The vessel started taking on water rapidly through the transom door opening (which had no closing device in place) and began accumulating to significant levels. A passenger requested the master move to more sheltered waters, but the master decided to stay where they were. When the water ingress became severe, the master attempted a MAYDAY call. However, the radio battery located beneath the console flooded with salt water and was unserviceable. The master started the engine and while recovering the anchor, fishing lines fouled the prop and stalled the motor. Without propulsion or holding an anchor, the vessel was able to go abeam in the conditions.
Given the combination of free surface and reduced freeboard, water flooded in through the transom opening unhindered. Location of the buoyancy chambers being at a suitable height in the gunwale prevented the vessel from losing stability and capsizing. The EPIRB was deployed, and a rescue helicopter attended and winched all aboard to safety.
The investigation identified the following contributory factors:
- The vessel was operating within its permissible load limits and area of operation. However, the weather conditions were unsuitable for such an operation (wind strength was reported as gusting up to 26 knots with wave height to 1.5 metres).
- The transom door was not in place and therefore lowered the vessel’s point of down flooding, allowing rapid water ingress. It appears that the bilge pump for the above deck water did not operate effectively, either due to a mechanical fault or blockage.
- Emergency equipment (Flares and EPIRB) were not readily available for immediate use and needed a key for access. The radio battery location contributed to an ineffective emergency response. The emergency response by the master was implemented too late and with reported deficiency, as claimed by passengers.
- The owner’s instructions to the master regarding weather conditions were not carried out, and it appears the effectiveness of the level flotation provided by the vessel design likely prevented the vessel from capsizing.

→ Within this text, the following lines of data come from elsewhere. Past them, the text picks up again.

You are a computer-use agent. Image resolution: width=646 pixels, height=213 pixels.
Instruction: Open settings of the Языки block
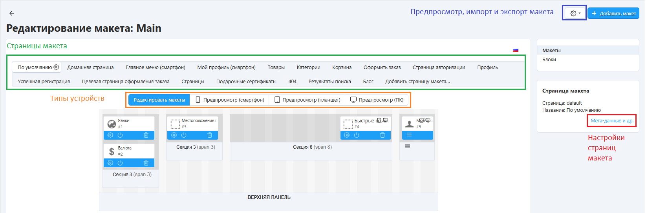point(110,135)
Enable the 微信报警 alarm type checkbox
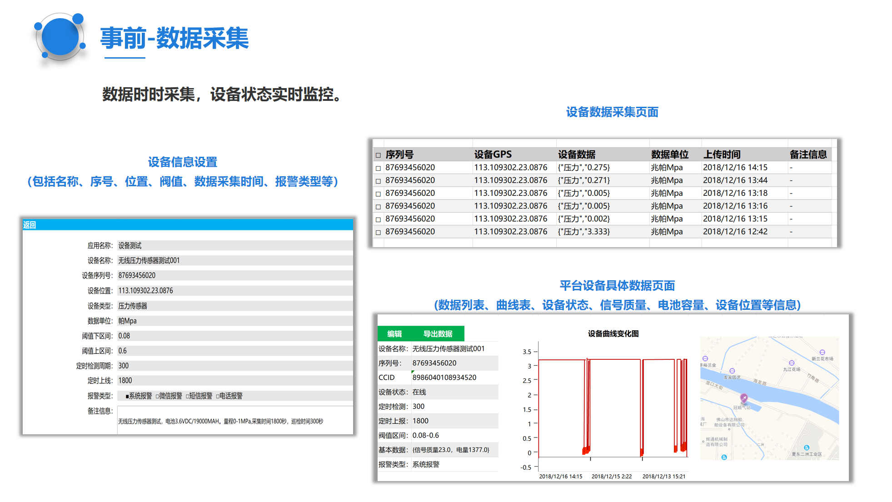892x502 pixels. click(x=158, y=396)
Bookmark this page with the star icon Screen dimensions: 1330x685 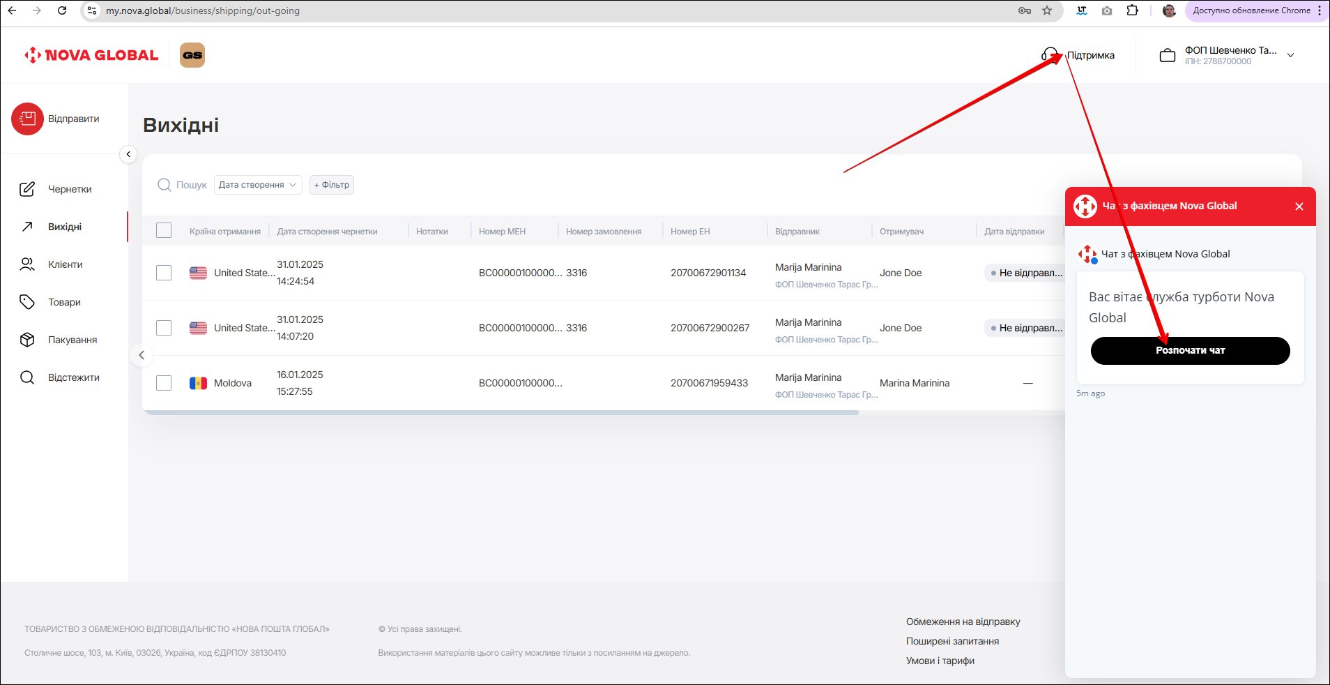[x=1046, y=10]
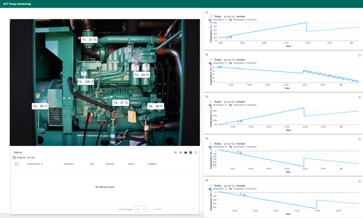
Task: Maximize the T5 chart widget
Action: coord(360,181)
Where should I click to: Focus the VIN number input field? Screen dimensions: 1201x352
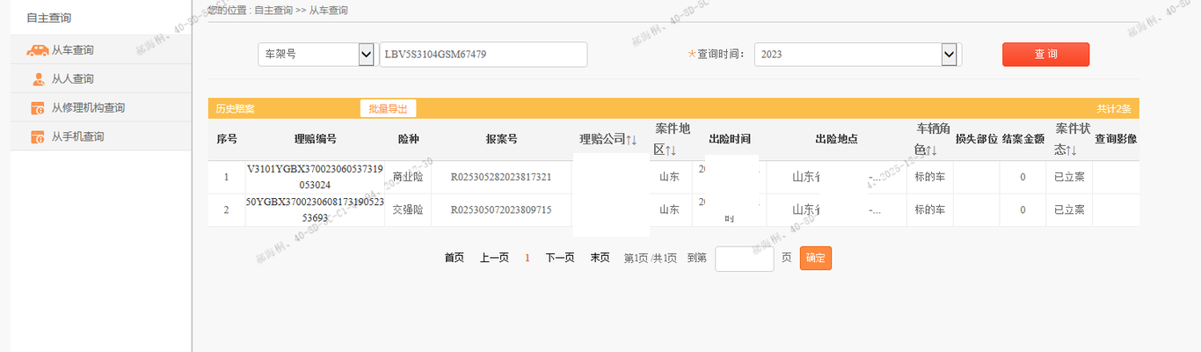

This hazard situation and outcome were readily identifiable and foreseeable safety risks. Given the weather forecast, the master was appropriately instructed by the owner to proceed inshore to safer waters but failed to heed the instructions. Given the sea state, and the dynamic and rapidly unfolding risks to safety, the master has a responsibility to continue to ensure first and foremost the safety of crew and passengers (see link to further safety information below).
Also, of importance is maintaining watertight/weathertight integrity and ensuring emergency safety equipment is well maintained, in functional order and easily accessible.
Additionally, this incident has identified the importance of level flotation in the event of vessel swamping.